■ Problem to solve ■
Continue the passage about the Tax Court case Dang v. Commissioner, picking up after its final sentence.

■ Selection ■
START

On November 9, 2020, the Tax Court issued a Memorandum Opinion in the case Dang v. Commissioner (T.C. Memo. 2020-150). The primary issue before the court in Dang was whether the petitioners incurred “reasonable administrative costs” under IRC § 7430 and whether the petitioners are entitled to an award of reasonable litigation costs.

The Dang Background

In 2007, Mr. Dang started Copia Networks, Inc. (Copia), which purchased computers and other electronic equipment for resale to wholesalers in Vietnam. Upon completion of the audit the IRS mailed to petitioners a notice of deficiency in which it determined deficiencies of $83,000 and $24,000 for tax years 2008 and 2009, respectively, and accuracy-related penalties under section 6662. Ultimately, the parties entered into a stipulated decision and the IRS conceded the accuracy related penalties.

END

■ Provided records ■
START

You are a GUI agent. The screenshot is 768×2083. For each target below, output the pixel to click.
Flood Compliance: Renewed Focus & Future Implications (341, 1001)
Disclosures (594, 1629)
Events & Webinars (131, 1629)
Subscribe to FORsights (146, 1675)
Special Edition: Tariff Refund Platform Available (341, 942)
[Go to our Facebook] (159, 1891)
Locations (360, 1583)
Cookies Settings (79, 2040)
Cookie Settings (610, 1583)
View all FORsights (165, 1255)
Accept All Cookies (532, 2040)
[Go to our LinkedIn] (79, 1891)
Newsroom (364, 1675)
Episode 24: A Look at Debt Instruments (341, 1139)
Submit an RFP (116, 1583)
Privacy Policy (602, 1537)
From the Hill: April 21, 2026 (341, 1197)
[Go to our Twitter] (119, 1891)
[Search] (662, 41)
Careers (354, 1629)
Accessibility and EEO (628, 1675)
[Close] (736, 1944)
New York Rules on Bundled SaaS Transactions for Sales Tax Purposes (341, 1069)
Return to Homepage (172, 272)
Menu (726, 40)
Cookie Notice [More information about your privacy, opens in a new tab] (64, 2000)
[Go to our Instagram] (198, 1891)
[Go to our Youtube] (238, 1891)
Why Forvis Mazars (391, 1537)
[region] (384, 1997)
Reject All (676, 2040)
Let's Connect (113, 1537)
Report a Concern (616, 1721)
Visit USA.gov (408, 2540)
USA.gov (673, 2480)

END
START

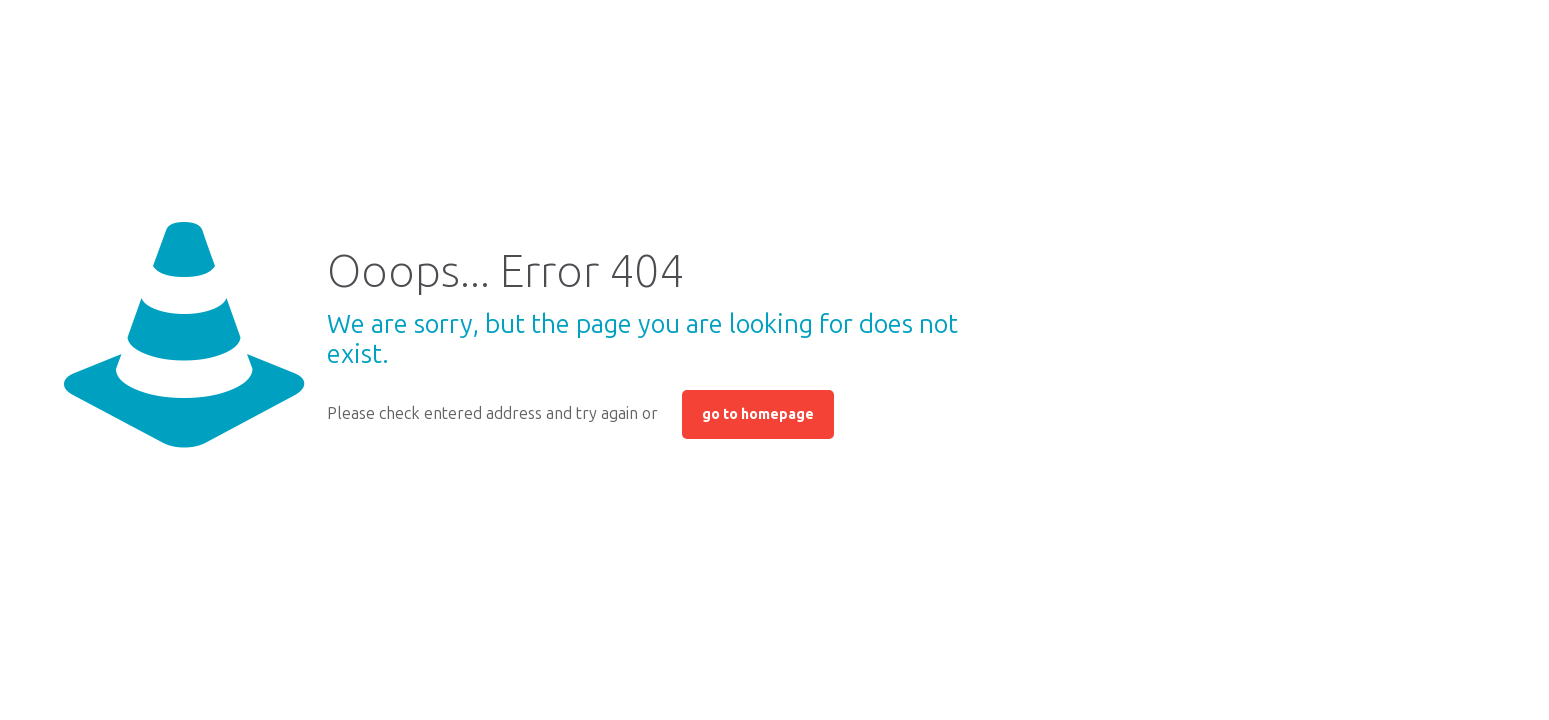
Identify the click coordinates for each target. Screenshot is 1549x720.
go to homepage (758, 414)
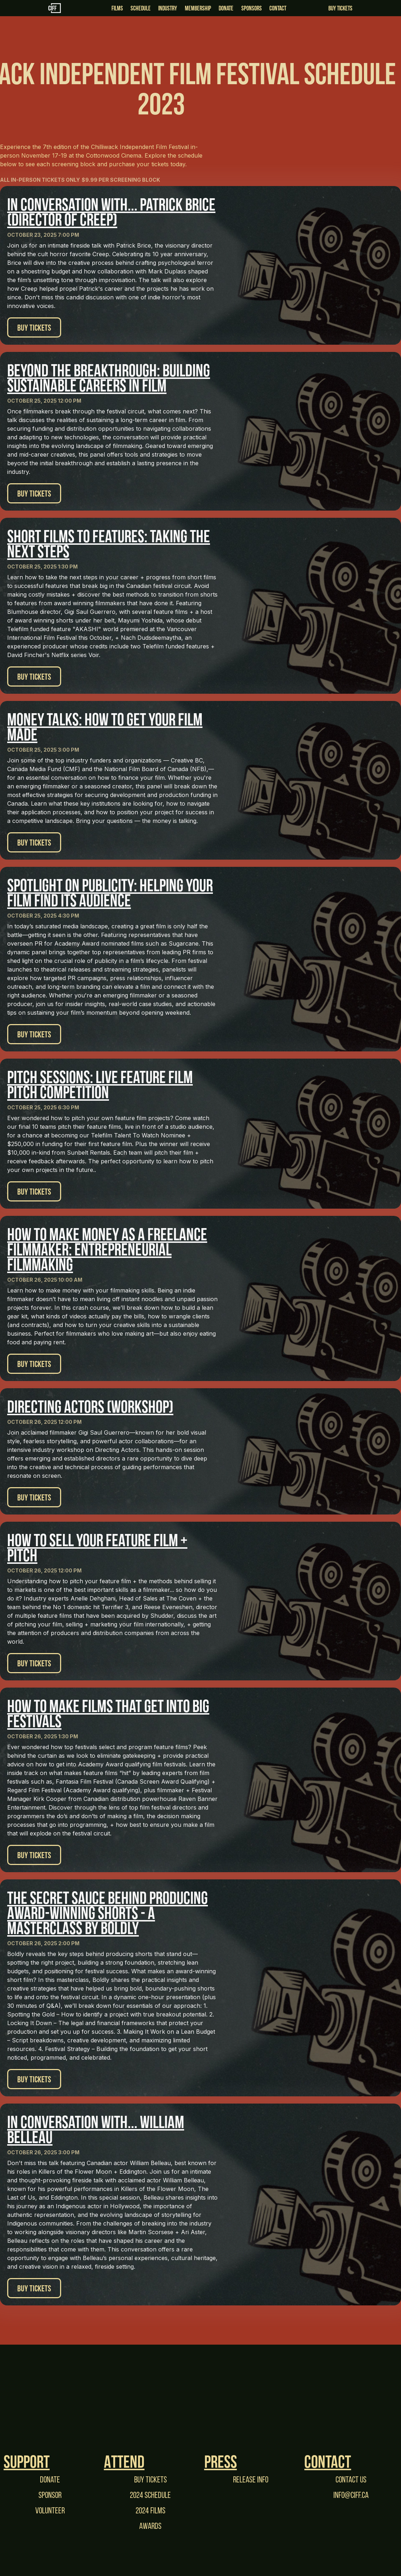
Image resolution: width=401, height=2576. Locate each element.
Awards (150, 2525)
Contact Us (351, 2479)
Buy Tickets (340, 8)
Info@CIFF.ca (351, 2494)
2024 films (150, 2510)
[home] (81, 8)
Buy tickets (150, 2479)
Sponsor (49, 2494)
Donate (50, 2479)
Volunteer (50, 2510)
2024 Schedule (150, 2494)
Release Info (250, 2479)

END
START

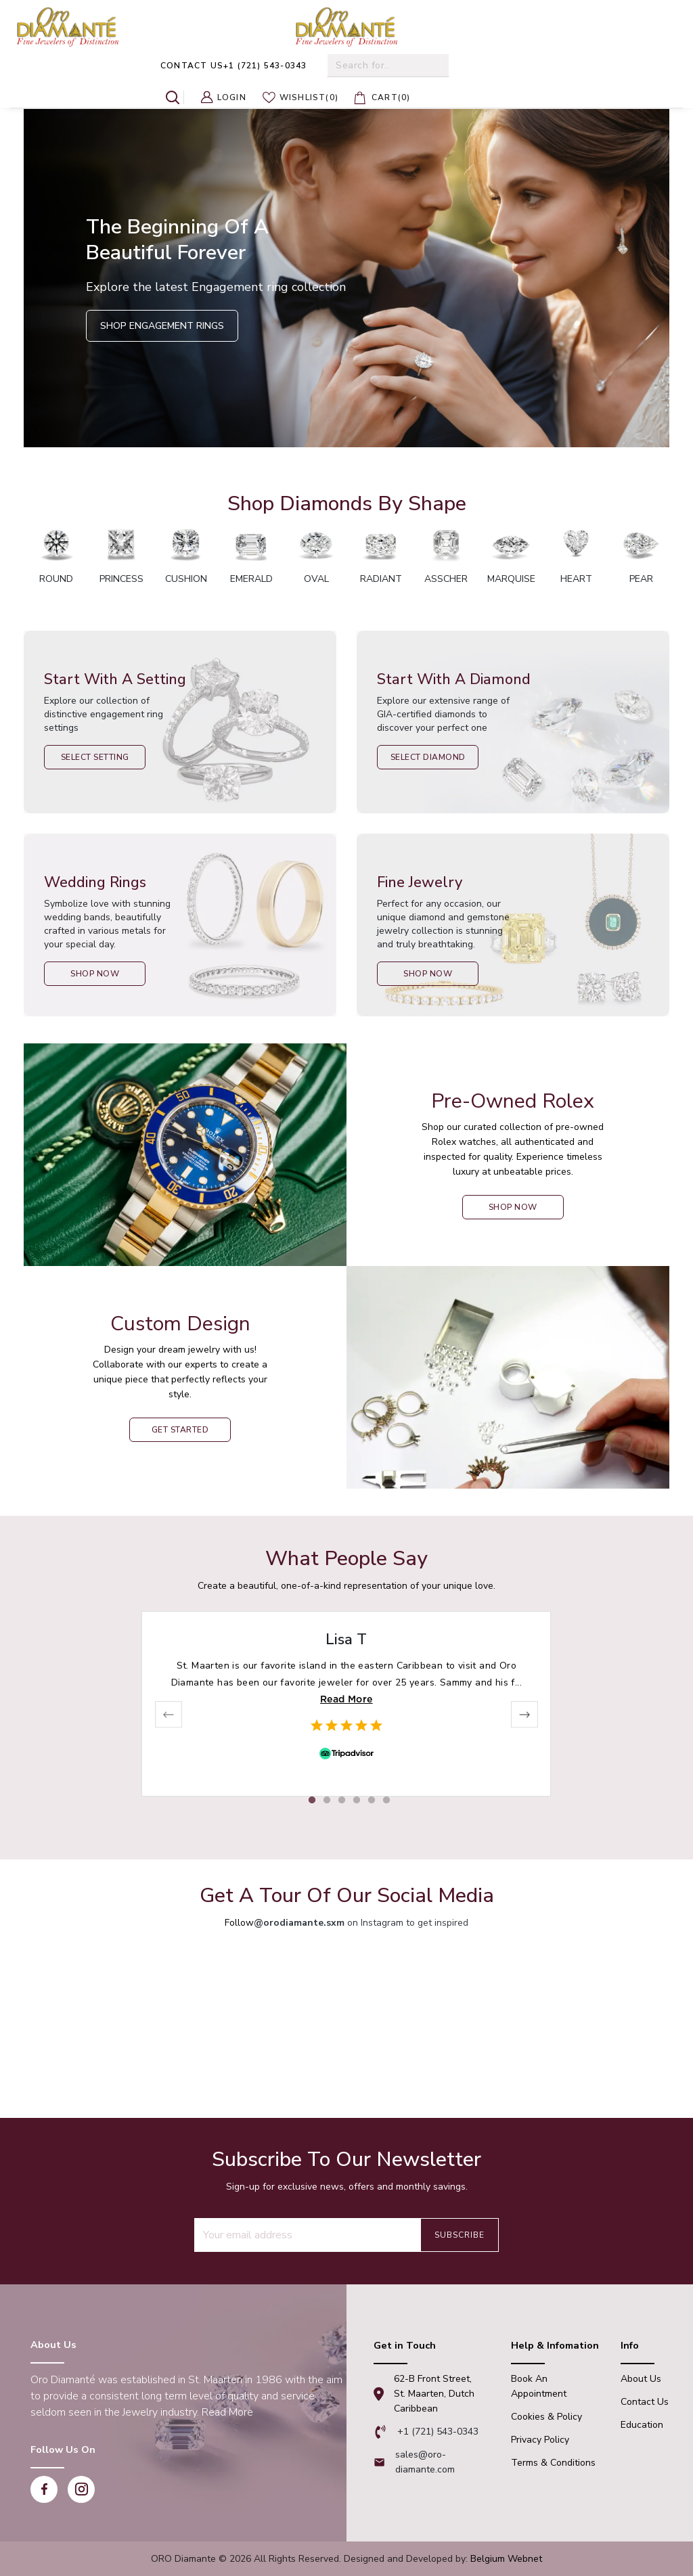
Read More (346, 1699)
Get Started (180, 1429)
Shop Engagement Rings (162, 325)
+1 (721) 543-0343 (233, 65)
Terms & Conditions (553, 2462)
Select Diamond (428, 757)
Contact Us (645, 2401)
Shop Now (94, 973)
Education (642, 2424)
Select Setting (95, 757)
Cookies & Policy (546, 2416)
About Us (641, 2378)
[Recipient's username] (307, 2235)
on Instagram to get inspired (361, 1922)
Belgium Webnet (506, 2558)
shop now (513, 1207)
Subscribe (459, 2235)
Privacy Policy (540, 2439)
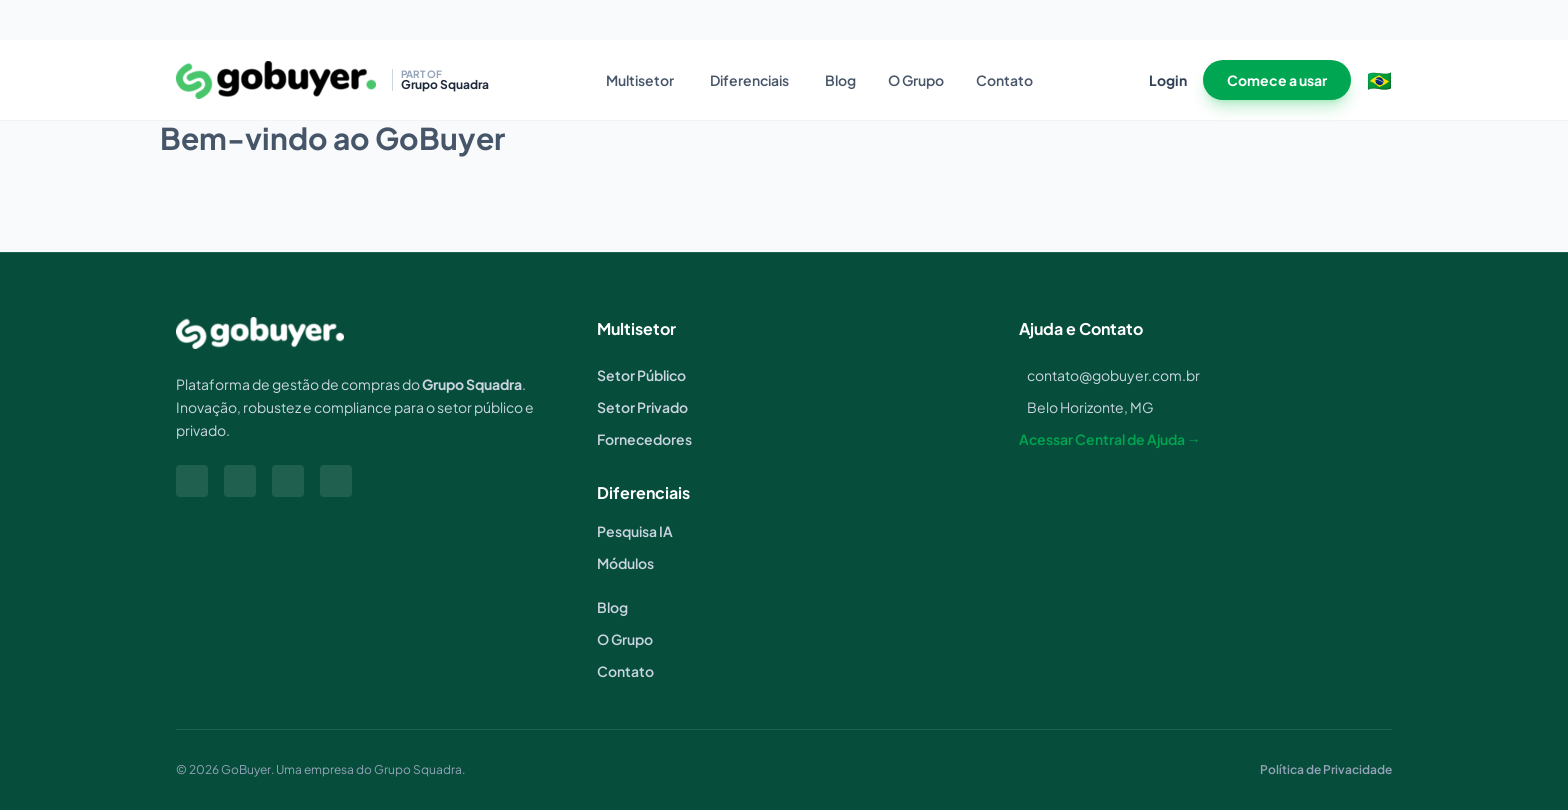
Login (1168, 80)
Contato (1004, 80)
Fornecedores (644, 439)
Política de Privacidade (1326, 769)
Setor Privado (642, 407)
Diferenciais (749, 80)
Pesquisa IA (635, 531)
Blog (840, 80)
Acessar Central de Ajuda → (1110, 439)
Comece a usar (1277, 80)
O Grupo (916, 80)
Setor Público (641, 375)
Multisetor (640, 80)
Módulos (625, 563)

END

■ Response below ■
The Dang Plan

The petitioners requested that the IRS levy against funds held in Mr. Dang’s individual retirement account (IRA). Petitioners offered this alternative because a levy by the IRS is one of the exceptions to the additional tax on early distributions from retirement plans under IRC § 72(t). The IRS declined petitioners’ invitation because it determined that petitioners had alternative sources of funds that were sufficient to satisfy the liabilities in full.

The Dang Petition

The Dangs petitioned the Tax Court seeking a review of the determination that the selection of the levy source was a discretionary matter for IRS Collections and thus the levy source request was properly addressed to IRS Collections and not the Appeals Office.  The IRS filed its answer conceding that the Appeals Office abused its discretion in rejecting petitioners’ offer to pay in full via a levy on the IRA. The IRS indicated that it would move to remand the case so the Appeals Office could correct its error and explained that the substitution of assets is a valid collection alternative and conceding that the Appeals Office should have considered petitioners’ request for the IRS to levy on the IRA. See Treas. Reg. § 301.6330-1(e)(3).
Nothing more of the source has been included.